Why is the felt experience of consciousness not taken seriously by the scientific community...

>disinterested non-object observer
>to design experiments

In what way to humans qualify as this?

>Why is the felt experience of consciousness not taken seriously by the scientific community?
It is by psychology, the field of science that pertains to those experiences, and also in neuroscience, which is related.

>psychedelic states of consciousness.
What do you mean by "taken seriously"? If you mean why don't people believe your hallucinations are real, it's because all the drugs do is cause your brain, your tool for perceiving reality, to malfunction.

>consciousness is the first thing we can observe
Not true. To observe your consciousness is to observe yourself being conscious of something, ergo you have to be conscious of something external first. But this is a minor point.

>But this is a minor point.

No, it's a wrong point.
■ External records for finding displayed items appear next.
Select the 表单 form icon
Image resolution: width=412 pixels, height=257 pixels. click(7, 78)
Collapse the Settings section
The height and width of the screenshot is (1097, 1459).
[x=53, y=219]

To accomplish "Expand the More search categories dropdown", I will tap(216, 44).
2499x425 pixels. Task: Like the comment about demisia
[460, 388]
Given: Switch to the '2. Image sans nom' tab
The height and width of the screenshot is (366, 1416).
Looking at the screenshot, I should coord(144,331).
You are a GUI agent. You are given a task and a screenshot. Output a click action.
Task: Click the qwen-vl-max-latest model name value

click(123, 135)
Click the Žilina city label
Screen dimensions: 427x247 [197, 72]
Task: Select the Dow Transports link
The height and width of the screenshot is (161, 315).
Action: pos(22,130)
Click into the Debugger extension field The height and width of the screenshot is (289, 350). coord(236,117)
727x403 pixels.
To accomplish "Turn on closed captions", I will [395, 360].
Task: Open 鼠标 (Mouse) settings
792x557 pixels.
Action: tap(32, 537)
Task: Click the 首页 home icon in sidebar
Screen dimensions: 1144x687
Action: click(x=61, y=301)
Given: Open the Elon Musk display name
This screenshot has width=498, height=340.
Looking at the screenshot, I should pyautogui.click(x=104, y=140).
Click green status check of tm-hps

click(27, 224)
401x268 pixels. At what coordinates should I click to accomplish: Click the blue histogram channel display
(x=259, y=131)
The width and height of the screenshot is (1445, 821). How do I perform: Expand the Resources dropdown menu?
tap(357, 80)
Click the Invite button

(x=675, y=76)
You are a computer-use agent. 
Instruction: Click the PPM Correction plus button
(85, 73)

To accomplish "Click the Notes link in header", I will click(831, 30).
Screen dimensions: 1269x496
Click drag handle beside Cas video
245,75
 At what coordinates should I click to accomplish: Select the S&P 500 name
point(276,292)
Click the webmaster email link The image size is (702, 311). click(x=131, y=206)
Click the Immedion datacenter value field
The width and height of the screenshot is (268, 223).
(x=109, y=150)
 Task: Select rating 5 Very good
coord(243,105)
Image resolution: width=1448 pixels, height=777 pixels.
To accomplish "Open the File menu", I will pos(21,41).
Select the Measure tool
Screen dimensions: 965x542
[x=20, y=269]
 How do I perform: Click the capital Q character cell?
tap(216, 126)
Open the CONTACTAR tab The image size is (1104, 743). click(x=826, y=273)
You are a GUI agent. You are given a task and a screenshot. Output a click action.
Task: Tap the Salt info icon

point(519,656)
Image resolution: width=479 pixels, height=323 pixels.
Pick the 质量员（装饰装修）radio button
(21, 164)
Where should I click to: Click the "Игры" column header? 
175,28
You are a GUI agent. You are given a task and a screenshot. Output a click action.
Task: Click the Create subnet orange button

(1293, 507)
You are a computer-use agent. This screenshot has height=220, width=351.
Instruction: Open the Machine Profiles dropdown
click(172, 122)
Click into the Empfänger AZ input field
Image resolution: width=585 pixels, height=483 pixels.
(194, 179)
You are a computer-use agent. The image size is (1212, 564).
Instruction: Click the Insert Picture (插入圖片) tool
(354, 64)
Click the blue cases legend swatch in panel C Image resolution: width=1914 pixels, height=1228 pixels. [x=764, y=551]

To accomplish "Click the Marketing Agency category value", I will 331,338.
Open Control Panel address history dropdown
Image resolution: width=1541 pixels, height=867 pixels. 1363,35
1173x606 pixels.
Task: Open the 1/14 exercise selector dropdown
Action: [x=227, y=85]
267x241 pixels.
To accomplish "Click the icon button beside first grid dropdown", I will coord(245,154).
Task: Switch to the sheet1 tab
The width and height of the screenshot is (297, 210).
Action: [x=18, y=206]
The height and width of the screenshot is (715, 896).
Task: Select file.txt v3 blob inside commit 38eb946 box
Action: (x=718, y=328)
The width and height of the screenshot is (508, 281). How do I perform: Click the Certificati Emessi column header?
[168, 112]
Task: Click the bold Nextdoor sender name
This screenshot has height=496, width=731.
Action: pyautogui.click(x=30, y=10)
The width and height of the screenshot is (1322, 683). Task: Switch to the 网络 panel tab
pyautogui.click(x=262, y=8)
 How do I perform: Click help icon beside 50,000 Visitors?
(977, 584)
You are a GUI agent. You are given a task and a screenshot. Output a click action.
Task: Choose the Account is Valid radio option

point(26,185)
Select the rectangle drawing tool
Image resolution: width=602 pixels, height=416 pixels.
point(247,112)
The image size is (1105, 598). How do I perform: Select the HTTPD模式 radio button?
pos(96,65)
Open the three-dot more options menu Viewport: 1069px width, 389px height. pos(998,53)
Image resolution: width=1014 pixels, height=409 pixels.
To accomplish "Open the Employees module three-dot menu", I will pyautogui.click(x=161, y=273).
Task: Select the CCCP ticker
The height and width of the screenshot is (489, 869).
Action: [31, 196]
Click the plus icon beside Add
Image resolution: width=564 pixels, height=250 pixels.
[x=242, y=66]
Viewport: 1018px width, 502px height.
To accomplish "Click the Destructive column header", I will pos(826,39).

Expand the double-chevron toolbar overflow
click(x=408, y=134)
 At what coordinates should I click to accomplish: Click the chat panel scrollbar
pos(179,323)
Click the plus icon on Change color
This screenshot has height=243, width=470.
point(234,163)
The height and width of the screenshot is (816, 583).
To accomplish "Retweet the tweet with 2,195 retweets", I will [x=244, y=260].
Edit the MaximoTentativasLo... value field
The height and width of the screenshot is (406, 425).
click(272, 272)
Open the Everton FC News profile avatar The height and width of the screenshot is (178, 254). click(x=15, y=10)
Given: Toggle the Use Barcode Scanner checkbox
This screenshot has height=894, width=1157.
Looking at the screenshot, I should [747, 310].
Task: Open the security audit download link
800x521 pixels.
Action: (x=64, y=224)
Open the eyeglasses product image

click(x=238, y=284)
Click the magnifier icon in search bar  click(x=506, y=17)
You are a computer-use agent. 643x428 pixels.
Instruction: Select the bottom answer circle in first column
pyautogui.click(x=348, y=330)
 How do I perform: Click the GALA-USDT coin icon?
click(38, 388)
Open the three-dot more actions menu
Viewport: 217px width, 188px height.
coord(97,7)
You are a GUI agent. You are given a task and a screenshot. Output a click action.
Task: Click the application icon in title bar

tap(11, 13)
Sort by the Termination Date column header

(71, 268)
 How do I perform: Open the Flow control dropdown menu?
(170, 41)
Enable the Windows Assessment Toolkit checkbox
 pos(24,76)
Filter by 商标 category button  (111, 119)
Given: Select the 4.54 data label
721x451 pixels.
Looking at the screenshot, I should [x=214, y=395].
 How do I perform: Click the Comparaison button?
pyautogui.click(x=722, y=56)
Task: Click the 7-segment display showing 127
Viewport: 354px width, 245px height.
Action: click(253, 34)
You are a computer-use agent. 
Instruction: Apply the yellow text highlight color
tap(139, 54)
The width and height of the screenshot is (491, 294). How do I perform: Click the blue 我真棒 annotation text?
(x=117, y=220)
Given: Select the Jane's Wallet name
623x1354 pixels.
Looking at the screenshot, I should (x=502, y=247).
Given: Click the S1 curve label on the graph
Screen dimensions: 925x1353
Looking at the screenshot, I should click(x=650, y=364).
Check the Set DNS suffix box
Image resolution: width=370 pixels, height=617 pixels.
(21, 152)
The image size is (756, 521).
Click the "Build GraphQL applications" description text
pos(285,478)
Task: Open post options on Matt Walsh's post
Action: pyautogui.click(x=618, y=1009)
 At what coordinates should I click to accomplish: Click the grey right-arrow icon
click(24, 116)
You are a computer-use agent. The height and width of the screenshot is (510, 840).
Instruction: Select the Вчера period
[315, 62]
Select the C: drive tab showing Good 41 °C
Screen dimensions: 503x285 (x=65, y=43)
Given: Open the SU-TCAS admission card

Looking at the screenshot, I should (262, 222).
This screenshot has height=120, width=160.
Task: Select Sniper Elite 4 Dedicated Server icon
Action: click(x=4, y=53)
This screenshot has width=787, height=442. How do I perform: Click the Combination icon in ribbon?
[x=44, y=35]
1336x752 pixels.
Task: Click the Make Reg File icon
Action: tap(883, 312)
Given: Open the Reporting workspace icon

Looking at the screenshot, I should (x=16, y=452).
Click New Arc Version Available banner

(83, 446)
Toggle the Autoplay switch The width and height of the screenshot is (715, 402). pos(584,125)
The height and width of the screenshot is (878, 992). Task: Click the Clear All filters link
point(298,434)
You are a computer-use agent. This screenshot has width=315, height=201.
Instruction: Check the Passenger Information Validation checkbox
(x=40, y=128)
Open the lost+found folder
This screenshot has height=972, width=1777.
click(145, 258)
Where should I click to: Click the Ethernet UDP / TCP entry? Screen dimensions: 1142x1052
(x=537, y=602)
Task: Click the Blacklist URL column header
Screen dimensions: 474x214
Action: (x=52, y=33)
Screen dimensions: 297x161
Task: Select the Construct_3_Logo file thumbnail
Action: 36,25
Conscious phenomena can correlate with objects observed though sense perception, but there's no reason why what you are 'conscious of' necessarily has to be external, even though in humans such phenomena tend to be based on currently or previously encountered patterns that first arise through sense perception.

>Why is blah blah blah psychedelics blah blah consciousness yada yada scientific community
There is far more important, pressing science to research that will further benefit the advancement of humankind and the well-being of daily human life than the understanding of it.

consciousness doesn't exist

>Consciousness is real and can be observed by any sentient being, just as much as atoms and rocks.
That's not true. Ten different people can look at the same rock one person is holding. Ten different people can't look at the same alleged "consciousness" one person is reporting.
Now they could all look at the *report* of that alleged "consciousness" if it's written down (or hear the report if it's spoken).
And of course that's what you actually deal in terms of if you want to be "scientific" about it: reports / behavior.
You don't assume what the person reports has any literal reality to it, you just work with the actually observable behavior they're presenting (or their physiology e.g. a brain scan).